Pakistan: CWS water programs promote health and self-sufficiency

From model villages to interactive theater, Church World Service- Pakistan/Afghanistan is using innovative techniques to create water projects that combine water infrastructure development with education, advocacy and awareness.

Water systems in many of Pakistan’s communities were destroyed in natural disasters, including the October 2005 earthquake and the 2007 cyclone. Other communities, such as those in the Allai valley, located in a remote pocket of the Himalayan Mountains, are so poor that they have never had water systems.

[...]

CWS, in partnership with local agencies, now has restored more than 30 water supply systems and has provided several communities with more than 400 hand pumps, more than 8,000 jerry cans for safe water storage and more than 5,000 CWS Hygiene Kits.

[...]

By encouraging community participation, providing technical training, and helping residents establish community organizations equipped to both manage the new infrastructure and designate “caretakers” trained in hand pump installation and repair, efficient operation and maintenance of the new systems is assured for generations to come.

[...]

Promoting better hygiene is a major component of the CWS program-and the agency found a way to make the hygiene training fun by creating inter-village competitions that promote practical implementation of newly-learned hygiene skills and help people change their behavior to incorporate those new skills.

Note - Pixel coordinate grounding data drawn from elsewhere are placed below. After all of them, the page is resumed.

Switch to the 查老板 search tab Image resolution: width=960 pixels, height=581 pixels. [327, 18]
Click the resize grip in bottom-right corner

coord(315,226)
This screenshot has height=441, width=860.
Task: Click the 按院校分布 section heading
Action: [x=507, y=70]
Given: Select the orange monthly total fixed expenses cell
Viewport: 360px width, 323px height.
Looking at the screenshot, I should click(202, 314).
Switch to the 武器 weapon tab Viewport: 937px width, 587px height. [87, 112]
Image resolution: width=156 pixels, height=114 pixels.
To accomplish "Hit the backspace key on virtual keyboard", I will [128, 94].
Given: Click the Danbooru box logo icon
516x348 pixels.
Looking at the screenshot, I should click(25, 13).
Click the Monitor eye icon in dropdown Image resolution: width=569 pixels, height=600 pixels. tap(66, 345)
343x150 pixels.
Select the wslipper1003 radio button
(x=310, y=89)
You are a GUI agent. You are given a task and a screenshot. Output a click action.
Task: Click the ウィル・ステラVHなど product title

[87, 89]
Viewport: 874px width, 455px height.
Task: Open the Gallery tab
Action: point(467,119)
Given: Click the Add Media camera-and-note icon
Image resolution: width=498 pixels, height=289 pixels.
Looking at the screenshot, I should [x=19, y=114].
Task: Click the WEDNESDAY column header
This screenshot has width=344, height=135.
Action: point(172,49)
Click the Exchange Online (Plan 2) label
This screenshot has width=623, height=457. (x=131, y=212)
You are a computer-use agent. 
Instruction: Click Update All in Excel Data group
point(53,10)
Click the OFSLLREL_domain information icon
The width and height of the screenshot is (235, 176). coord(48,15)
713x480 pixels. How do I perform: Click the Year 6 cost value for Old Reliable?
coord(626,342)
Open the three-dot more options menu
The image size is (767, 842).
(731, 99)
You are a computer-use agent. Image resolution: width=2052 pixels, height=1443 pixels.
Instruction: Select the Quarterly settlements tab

In Sindh Province, an area severely damaged by Cyclone Yemyin in 2007, CWS and partner Strengthening Participatory Organization, a Pakistani NGO, has also established two model villages aimed at empowering communities to make decisions that will improve hygienic conditions in the area. Other communities visit these model villages to learn about hand pump maintenance and healthy hygiene practices.

[...]

As part of the project in Allai, interactive theater, puppet shows, participatory videos made by the children, radio messages and a best practices video produced with help from Pakistani non-profit the Interactive Resource Center, drove home the message about water safety and good hygiene.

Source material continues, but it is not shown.